Nestle rival Unilever said last week it had struck a partnership to pioneer a new technology which converts PET (polyethylene terephthalate) waste back into virgin-grade material for use in food packaging.
The company already committed last year to making all of its plastic packaging reusable, recyclable or compostable by 2025.
Waitrose, an upmarket grocer that treats loyal shoppers with free tea or coffee at its stores, said it will stop using disposable cups - which are very hard to recycle - this year. Customers will continue to get their free coffee fix if they bring their own reusable cup, the company said in a statement.
"We believe removing all takeaway disposable cups is the right thing to do for our business and are confident the majority of customers will support the environmental benefits," Tor Harris, the supermarket's head of sustainability, said.
The shift by some of the biggest high-street names answers widespread consumer disquiet over pollution, accelerated after popular British naturalist David Attenborough urged consumers to stop using plastic bottles in his "Blue Planet II" TV series.
In January, privately-owned Iceland pledged to eliminate plastic packaging from its own-brand products by the end of 2023 - a first by a major British grocer.
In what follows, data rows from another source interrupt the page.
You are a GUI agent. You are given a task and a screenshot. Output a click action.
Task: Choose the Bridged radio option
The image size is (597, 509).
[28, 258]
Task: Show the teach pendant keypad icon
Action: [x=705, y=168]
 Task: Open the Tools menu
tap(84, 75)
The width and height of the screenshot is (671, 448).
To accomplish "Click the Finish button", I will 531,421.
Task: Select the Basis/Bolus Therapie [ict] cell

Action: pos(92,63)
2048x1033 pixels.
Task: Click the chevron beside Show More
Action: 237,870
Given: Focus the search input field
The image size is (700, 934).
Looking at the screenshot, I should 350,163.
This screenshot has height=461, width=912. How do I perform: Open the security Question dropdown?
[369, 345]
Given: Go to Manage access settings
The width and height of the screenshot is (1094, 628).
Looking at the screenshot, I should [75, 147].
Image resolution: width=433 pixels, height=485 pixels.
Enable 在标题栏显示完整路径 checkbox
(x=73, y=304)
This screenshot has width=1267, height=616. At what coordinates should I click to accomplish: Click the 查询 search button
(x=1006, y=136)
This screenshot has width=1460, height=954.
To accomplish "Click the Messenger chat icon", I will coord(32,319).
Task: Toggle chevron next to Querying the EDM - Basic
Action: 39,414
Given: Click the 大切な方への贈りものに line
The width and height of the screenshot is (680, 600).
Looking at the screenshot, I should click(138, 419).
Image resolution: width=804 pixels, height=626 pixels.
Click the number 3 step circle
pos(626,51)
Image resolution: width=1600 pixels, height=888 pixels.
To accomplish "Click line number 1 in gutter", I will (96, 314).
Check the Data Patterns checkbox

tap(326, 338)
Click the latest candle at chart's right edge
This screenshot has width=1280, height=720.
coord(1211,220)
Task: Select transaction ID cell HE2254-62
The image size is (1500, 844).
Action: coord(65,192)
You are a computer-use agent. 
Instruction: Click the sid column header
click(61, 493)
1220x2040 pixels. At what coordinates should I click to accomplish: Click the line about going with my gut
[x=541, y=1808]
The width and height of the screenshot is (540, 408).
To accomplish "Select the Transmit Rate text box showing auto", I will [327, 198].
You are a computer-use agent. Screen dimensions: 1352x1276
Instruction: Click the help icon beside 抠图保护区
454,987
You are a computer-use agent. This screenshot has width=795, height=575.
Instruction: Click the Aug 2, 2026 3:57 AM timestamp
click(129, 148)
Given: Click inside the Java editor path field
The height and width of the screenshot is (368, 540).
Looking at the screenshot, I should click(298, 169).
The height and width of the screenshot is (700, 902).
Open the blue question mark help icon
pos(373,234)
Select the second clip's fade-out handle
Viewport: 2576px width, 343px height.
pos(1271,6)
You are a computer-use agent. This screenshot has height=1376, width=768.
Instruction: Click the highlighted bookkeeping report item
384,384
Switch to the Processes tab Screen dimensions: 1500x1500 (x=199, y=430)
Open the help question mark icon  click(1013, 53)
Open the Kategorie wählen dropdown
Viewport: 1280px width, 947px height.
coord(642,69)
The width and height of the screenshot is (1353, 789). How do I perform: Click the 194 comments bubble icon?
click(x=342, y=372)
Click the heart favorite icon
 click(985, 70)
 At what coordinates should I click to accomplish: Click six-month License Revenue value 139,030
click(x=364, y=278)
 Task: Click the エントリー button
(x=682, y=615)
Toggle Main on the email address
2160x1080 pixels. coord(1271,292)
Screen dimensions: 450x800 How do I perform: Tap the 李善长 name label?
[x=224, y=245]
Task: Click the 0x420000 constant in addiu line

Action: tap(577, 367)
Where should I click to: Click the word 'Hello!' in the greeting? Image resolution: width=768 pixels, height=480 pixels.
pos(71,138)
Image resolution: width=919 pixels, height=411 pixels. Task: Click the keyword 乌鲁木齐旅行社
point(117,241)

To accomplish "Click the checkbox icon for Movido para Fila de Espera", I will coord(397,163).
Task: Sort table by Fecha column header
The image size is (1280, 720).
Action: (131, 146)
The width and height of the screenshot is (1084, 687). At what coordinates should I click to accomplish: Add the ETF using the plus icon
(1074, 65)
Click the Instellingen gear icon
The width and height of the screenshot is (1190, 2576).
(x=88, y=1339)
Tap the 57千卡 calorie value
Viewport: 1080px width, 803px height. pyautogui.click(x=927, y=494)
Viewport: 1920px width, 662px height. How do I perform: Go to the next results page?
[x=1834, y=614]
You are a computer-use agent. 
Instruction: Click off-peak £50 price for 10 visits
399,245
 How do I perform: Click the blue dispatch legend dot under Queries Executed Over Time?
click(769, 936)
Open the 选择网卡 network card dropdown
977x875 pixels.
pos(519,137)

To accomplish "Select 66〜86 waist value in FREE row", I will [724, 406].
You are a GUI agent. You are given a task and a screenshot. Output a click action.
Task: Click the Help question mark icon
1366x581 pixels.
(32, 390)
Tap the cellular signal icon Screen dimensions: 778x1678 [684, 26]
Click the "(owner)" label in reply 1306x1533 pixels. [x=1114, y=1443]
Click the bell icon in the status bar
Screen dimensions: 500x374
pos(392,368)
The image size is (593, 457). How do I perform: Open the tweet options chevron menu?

KPMG said it would phase out the use of plastic water cups and cutlery at its 22 offices around Britain by the end of the year, after a successful trial in Manchester where employees were given metal water bottles to use instead.
The global accounting firm said it uses about 3 million plastic cups every year, costing 60,000 pounds (US$85,000).
"Even with supplying each of our 15,000 employees with a free metal water bottle, the scheme is projected to pay for itself within 18 months," KPMG's environment manager Sarah Lindsay said in a statement.
United Nations figures show 8 million tonnes of plastic - bottles, packaging and other waste - enter the ocean each year, degrading precious habitats, killing marine life and entering the human food chain.
Scientists have urged tougher restrictions on plastic waste. In December, almost 200 nations agreed to limit plastic pollution of the oceans, warning it could outweigh fish by 2030.
Coffee chain Starbucks is doing its bit by offering customers a discount on their drink if they bring in their own tumbler or cup.
The British government announced plans last month to introduce a deposit return scheme for single-use drink containers and EU regulators have said they want to increase recycling of plastic, after China banned imports of "foreign garbage" from the start of 2018.